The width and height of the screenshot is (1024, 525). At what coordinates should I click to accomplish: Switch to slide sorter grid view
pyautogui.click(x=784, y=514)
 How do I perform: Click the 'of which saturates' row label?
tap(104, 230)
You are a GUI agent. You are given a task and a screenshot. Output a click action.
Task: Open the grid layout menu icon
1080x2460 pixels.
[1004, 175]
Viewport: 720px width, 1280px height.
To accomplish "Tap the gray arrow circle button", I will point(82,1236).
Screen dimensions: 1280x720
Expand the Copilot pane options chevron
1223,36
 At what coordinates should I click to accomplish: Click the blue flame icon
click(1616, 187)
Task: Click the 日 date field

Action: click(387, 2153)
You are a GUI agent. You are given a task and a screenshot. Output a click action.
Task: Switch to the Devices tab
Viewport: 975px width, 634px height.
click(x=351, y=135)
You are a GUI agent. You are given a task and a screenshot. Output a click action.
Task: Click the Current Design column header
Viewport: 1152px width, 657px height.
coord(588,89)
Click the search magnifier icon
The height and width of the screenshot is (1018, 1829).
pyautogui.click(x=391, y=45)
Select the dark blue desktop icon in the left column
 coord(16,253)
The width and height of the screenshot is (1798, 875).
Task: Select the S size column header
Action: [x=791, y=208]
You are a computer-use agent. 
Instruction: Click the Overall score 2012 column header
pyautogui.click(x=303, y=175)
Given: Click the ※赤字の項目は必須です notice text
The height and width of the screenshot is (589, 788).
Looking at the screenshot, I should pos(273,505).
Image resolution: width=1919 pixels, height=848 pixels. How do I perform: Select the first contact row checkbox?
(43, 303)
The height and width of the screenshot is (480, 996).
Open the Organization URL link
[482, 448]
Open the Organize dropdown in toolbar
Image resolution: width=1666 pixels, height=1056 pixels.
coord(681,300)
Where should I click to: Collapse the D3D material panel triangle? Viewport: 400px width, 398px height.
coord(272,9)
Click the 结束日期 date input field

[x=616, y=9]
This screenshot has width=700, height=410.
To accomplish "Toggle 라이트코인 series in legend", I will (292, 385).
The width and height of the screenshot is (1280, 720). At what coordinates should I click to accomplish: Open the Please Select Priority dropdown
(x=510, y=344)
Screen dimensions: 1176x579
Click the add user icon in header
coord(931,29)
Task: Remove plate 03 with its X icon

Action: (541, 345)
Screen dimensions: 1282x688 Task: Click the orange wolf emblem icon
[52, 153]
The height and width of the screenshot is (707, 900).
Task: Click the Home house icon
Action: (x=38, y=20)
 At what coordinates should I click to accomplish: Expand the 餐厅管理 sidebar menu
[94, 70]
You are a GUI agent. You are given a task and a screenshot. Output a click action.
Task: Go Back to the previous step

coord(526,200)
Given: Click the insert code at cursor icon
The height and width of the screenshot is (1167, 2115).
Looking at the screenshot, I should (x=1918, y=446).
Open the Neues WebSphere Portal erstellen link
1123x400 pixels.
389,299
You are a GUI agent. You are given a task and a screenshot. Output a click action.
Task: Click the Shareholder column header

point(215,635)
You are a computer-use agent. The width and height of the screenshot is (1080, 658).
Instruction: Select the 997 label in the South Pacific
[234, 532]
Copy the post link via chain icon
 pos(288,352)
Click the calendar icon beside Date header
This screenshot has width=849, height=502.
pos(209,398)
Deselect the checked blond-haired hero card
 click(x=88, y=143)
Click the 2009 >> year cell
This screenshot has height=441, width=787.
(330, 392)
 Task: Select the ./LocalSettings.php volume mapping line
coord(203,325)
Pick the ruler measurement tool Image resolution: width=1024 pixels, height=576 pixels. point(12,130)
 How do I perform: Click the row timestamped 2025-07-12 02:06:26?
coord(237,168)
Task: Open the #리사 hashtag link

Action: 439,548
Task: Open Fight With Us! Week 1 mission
········
Reproduce the listing above verbatim, line for line.

The width and height of the screenshot is (1024, 525). At what coordinates should I click to accomplish: Switch to slide sorter grid view
pyautogui.click(x=784, y=514)
 How do I perform: Click the 'of which saturates' row label?
tap(104, 230)
You are a GUI agent. You are given a task and a screenshot. Output a click action.
Task: Open the grid layout menu icon
1080x2460 pixels.
[1004, 175]
Viewport: 720px width, 1280px height.
To accomplish "Tap the gray arrow circle button", I will point(82,1236).
Screen dimensions: 1280x720
Expand the Copilot pane options chevron
1223,36
 At what coordinates should I click to accomplish: Click the blue flame icon
click(1616, 187)
Task: Click the 日 date field

Action: click(387, 2153)
You are a GUI agent. You are given a task and a screenshot. Output a click action.
Task: Switch to the Devices tab
Viewport: 975px width, 634px height.
click(x=351, y=135)
You are a GUI agent. You are given a task and a screenshot. Output a click action.
Task: Click the Current Design column header
Viewport: 1152px width, 657px height.
coord(588,89)
Click the search magnifier icon
The height and width of the screenshot is (1018, 1829).
pyautogui.click(x=391, y=45)
Select the dark blue desktop icon in the left column
 coord(16,253)
The width and height of the screenshot is (1798, 875).
Task: Select the S size column header
Action: [x=791, y=208]
You are a computer-use agent. 
Instruction: Click the Overall score 2012 column header
pyautogui.click(x=303, y=175)
Given: Click the ※赤字の項目は必須です notice text
The height and width of the screenshot is (589, 788).
Looking at the screenshot, I should pos(273,505).
Image resolution: width=1919 pixels, height=848 pixels. How do I perform: Select the first contact row checkbox?
(43, 303)
The height and width of the screenshot is (480, 996).
Open the Organization URL link
[482, 448]
Open the Organize dropdown in toolbar
Image resolution: width=1666 pixels, height=1056 pixels.
coord(681,300)
Where should I click to: Collapse the D3D material panel triangle? Viewport: 400px width, 398px height.
coord(272,9)
Click the 结束日期 date input field

[x=616, y=9]
This screenshot has width=700, height=410.
To accomplish "Toggle 라이트코인 series in legend", I will (292, 385).
The width and height of the screenshot is (1280, 720). At what coordinates should I click to accomplish: Open the Please Select Priority dropdown
(x=510, y=344)
Screen dimensions: 1176x579
Click the add user icon in header
coord(931,29)
Task: Remove plate 03 with its X icon

Action: (541, 345)
Screen dimensions: 1282x688 Task: Click the orange wolf emblem icon
[52, 153]
The height and width of the screenshot is (707, 900).
Task: Click the Home house icon
Action: (x=38, y=20)
 At what coordinates should I click to accomplish: Expand the 餐厅管理 sidebar menu
[94, 70]
You are a GUI agent. You are given a task and a screenshot. Output a click action.
Task: Go Back to the previous step

coord(526,200)
Given: Click the insert code at cursor icon
The height and width of the screenshot is (1167, 2115).
Looking at the screenshot, I should (x=1918, y=446).
Open the Neues WebSphere Portal erstellen link
1123x400 pixels.
389,299
You are a GUI agent. You are given a task and a screenshot. Output a click action.
Task: Click the Shareholder column header

point(215,635)
You are a computer-use agent. The width and height of the screenshot is (1080, 658).
Instruction: Select the 997 label in the South Pacific
[234, 532]
Copy the post link via chain icon
 pos(288,352)
Click the calendar icon beside Date header
This screenshot has width=849, height=502.
pos(209,398)
Deselect the checked blond-haired hero card
 click(x=88, y=143)
Click the 2009 >> year cell
This screenshot has height=441, width=787.
(330, 392)
 Task: Select the ./LocalSettings.php volume mapping line
coord(203,325)
Pick the ruler measurement tool Image resolution: width=1024 pixels, height=576 pixels. point(12,130)
 How do I perform: Click the row timestamped 2025-07-12 02:06:26?
coord(237,168)
Task: Open the #리사 hashtag link

Action: 439,548
Task: Open Fight With Us! Week 1 mission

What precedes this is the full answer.